The general requirements for the machining accuracy of the engine cylinder head valve seat ring and the duct hole are: the coaxiality tolerance requirement of the gasoline engine is (0.015~0.025) mm; while the diesel engine is only (0.01~0.015) mm, and the cone runout is ( 0.03~0.05) mm, and the hole accuracy requirement is generally H7.

1. The cylinder head bolts should be tightened evenly and the oil supply time should be adjusted correctly.

2. Soft water should be added to the water tank, and the water should be changed as little as possible.

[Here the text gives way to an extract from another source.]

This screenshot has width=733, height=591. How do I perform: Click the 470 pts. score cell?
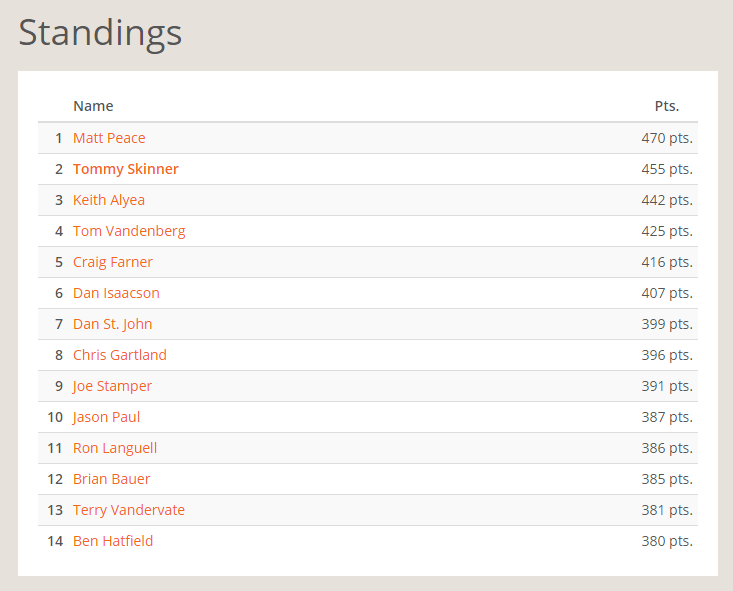(667, 138)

3. The engine should avoid long-term overloading.

4. When the engine is working and the water tank is occasionally short of water, do not turn off the engine immediately, but slowly add water at low speed. Do not add cold water after the engine is hot. After stopping, wait until the water temperature is below 40°C before draining the water. It is not possible to add boiled water immediately during the cold winter season, but the water should be heated before adding boiled water.

5. When the engine is working and the water tank occasionally runs short of water, the flame should not be turned off immediately, and the water should be added slowly by running at low speed. Do not add cold water after the engine is hot, and after stopping, wait for the water temperature to fall below before draining the water, cold winter tenderloin

6. When assembling, check whether the cooling water holes are unblocked. Clean the cooling system with alkaline solution regularly to remove scale and oil stains in time.

Cylinder head suffers from low-cycle thermal fatigue damage, high-cycle thermal fatigue damage and creep damage during operation, and its life and reliability are important indicators of the engine. During the start-stop process of the engine (start-up cycle), the cylinder head is heated and cooled rapidly, resulting in a large cyclic thermal stress and suffers from low-cycle thermal fatigue damage. In each working cycle after the engine is started (inhalation-compression-work-exhaust cycle process), the cylinder head undergoes a relatively small temperature change and suffers high-cycle thermal fatigue damage. Partial materials of the cylinder head work for a long time in an environment higher than the creep temperature, and suffer creep damage.

1) The low-cycle thermal fatigue damage, high-cycle thermal fatigue damage and creep damage of the cylinder head are theoretically analyzed. The main cause of cylinder head failure is low-cycle thermal fatigue damage, and the number of starts is its main life indicator;

2) Creep has less direct damage to the cylinder head, but it can affect the average stress of low-cycle thermal fatigue. Therefore, the creep of the engine-low-cycle thermal fatigue can be equivalent to heat with a constant strain amplitude and a certain average stress- Mechanical fatigue, using thermomechanical fatigue test instead of creep-thermal fatigue test can greatly reduce the test time.